Task goal:
Reproduce all lines of the listing below in which the word "magnifier" occurs.

● ● ● ● ●

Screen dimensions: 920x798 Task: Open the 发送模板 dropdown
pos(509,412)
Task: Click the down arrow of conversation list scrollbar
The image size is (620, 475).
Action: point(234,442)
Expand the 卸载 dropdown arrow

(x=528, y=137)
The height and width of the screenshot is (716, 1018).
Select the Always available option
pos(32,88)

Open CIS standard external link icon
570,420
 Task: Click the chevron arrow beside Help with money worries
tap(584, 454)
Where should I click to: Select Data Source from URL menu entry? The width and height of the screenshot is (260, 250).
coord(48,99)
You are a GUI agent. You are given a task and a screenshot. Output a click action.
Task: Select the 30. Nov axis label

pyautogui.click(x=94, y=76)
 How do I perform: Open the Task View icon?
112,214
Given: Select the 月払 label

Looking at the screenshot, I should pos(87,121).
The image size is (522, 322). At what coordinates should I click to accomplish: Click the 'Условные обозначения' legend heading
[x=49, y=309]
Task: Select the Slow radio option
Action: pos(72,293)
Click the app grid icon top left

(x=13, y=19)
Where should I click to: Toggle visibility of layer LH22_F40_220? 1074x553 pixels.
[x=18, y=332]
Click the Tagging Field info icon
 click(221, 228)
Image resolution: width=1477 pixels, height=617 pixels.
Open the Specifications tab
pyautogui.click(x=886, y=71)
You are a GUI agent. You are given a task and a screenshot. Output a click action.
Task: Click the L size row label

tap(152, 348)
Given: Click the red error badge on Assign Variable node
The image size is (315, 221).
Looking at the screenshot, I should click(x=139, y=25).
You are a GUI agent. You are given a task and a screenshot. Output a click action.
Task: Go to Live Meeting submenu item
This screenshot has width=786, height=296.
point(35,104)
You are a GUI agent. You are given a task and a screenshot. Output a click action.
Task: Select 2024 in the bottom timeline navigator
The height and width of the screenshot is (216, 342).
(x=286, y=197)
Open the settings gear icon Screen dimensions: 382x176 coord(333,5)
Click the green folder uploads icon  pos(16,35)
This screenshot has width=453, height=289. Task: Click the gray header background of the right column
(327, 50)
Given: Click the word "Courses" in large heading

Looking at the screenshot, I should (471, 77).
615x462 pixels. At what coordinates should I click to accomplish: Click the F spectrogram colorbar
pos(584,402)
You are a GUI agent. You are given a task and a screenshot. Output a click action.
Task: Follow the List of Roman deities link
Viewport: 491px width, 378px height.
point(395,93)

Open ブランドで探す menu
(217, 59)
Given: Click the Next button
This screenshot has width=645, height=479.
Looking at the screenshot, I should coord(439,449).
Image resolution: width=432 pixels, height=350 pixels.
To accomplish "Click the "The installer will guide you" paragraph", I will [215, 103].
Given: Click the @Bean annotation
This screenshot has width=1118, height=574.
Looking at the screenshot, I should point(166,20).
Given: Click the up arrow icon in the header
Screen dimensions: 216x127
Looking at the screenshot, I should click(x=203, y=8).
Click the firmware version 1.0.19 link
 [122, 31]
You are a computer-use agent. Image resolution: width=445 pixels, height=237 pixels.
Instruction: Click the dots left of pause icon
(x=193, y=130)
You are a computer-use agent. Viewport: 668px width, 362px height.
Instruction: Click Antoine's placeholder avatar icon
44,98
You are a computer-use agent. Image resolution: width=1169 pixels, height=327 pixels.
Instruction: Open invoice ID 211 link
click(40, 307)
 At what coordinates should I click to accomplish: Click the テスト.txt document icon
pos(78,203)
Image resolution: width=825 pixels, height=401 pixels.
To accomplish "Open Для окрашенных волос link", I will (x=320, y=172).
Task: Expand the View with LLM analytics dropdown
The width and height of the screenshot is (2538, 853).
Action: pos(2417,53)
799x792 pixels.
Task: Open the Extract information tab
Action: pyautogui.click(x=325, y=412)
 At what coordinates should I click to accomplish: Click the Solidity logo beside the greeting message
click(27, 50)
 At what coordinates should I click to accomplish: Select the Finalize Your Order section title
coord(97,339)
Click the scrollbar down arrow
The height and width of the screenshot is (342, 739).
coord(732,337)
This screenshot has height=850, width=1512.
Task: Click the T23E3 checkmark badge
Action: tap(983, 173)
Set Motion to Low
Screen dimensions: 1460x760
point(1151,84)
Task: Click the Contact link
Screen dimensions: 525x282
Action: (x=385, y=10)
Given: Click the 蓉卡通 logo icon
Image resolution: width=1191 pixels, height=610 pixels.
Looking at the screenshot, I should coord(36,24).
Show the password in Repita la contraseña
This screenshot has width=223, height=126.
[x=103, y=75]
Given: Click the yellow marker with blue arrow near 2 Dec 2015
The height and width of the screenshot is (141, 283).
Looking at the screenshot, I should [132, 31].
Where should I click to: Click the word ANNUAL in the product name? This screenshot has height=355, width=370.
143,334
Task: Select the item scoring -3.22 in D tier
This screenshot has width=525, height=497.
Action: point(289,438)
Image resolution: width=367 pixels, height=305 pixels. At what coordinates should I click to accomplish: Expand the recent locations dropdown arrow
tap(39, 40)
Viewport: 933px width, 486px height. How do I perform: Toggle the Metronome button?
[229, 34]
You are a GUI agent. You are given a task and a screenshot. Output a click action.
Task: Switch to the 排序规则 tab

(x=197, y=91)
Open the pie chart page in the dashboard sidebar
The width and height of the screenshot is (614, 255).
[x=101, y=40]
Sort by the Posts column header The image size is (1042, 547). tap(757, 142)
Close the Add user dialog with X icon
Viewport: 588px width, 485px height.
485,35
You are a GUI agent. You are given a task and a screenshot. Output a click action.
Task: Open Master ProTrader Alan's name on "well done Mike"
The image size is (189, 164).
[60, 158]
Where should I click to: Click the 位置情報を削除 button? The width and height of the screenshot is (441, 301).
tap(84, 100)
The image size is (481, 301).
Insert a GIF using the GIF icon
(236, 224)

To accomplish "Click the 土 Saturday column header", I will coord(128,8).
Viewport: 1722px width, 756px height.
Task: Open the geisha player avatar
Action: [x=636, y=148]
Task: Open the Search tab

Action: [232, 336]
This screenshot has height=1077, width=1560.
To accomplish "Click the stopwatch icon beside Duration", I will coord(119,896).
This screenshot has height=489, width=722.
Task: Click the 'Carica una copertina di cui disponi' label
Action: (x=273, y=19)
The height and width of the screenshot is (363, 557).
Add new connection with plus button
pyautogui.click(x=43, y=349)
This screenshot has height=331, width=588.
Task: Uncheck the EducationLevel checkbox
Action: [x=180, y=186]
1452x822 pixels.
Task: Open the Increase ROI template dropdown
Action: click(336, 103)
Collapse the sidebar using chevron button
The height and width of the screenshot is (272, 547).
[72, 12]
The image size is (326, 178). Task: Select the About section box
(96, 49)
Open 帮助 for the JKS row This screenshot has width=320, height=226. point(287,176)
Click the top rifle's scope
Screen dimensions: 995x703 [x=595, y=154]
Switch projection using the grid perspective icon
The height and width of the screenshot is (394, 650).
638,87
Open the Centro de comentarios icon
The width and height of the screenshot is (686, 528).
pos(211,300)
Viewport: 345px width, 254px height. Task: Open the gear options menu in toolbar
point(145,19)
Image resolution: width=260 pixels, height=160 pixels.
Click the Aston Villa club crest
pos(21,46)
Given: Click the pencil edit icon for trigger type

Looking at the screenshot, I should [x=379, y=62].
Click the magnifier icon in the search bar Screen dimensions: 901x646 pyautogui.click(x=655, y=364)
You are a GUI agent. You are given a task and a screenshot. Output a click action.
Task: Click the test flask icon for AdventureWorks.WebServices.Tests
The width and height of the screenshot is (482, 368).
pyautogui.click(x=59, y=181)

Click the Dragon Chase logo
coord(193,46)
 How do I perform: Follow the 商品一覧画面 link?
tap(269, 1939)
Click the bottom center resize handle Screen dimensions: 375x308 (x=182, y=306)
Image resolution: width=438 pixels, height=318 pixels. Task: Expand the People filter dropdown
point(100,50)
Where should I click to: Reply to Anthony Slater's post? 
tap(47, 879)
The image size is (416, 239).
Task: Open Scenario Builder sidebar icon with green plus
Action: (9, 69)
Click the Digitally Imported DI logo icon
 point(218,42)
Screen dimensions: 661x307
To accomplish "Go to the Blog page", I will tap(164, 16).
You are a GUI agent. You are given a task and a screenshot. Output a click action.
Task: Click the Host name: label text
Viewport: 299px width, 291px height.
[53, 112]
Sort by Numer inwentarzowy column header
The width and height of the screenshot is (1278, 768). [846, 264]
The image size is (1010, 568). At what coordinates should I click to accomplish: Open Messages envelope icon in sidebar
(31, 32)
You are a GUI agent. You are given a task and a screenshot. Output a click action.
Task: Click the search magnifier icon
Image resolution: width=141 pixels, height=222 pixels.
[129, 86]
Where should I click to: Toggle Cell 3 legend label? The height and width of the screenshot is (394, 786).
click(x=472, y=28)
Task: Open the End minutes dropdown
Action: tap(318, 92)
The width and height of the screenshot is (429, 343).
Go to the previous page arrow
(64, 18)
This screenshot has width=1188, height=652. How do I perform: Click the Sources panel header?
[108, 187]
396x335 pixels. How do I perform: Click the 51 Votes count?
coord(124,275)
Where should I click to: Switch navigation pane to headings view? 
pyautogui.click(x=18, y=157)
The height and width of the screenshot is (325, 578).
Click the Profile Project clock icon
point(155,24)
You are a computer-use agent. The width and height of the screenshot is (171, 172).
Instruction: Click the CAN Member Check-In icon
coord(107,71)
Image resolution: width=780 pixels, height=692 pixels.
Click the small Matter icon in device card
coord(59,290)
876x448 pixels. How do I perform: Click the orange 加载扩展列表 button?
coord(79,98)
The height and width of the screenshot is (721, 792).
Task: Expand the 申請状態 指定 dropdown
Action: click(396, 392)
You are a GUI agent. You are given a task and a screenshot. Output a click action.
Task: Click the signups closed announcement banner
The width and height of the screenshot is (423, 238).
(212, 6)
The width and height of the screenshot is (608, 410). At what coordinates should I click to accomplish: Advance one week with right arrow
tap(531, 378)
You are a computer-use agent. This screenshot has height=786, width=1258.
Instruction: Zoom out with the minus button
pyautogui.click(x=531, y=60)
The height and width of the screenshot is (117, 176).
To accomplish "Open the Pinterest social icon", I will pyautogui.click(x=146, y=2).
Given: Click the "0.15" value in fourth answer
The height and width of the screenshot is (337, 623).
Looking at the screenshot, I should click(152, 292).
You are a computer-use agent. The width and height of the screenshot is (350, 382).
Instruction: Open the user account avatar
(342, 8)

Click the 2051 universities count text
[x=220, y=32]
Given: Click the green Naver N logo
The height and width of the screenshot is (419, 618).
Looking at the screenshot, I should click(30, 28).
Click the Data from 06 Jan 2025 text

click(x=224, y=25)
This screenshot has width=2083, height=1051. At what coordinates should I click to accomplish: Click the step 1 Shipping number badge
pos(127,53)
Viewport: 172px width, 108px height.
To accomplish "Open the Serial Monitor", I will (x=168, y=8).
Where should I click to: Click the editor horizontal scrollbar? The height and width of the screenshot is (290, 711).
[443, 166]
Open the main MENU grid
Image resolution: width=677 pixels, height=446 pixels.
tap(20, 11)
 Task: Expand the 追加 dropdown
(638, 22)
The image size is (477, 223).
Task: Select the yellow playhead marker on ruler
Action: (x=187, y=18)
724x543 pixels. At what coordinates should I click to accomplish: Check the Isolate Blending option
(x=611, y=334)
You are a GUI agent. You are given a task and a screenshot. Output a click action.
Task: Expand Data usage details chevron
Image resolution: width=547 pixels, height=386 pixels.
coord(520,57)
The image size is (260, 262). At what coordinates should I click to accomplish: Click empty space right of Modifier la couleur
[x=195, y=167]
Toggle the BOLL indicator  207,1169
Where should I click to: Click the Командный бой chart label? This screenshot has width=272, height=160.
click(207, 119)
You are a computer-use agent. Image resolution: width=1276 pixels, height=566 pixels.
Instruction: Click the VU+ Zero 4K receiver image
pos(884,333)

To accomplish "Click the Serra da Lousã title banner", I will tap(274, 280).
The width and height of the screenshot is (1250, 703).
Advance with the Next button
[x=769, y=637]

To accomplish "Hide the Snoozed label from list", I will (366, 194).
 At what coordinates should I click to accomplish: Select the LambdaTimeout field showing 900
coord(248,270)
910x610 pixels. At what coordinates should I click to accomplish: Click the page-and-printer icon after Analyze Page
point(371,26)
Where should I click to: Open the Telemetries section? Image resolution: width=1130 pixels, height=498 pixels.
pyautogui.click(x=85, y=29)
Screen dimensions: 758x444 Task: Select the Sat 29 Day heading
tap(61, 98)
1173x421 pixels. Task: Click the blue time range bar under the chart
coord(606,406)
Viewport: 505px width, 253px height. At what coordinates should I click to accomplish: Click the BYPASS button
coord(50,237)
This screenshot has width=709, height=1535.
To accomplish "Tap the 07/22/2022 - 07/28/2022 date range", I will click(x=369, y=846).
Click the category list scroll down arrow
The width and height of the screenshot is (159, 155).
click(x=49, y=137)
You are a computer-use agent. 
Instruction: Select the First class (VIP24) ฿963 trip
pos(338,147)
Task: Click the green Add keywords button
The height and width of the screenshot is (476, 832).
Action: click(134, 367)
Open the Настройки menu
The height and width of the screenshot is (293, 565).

● ● ● ● ●

Written response:
Click the magnifier icon in the search bar Screen dimensions: 901x646 pyautogui.click(x=655, y=364)
Task: Click the search magnifier icon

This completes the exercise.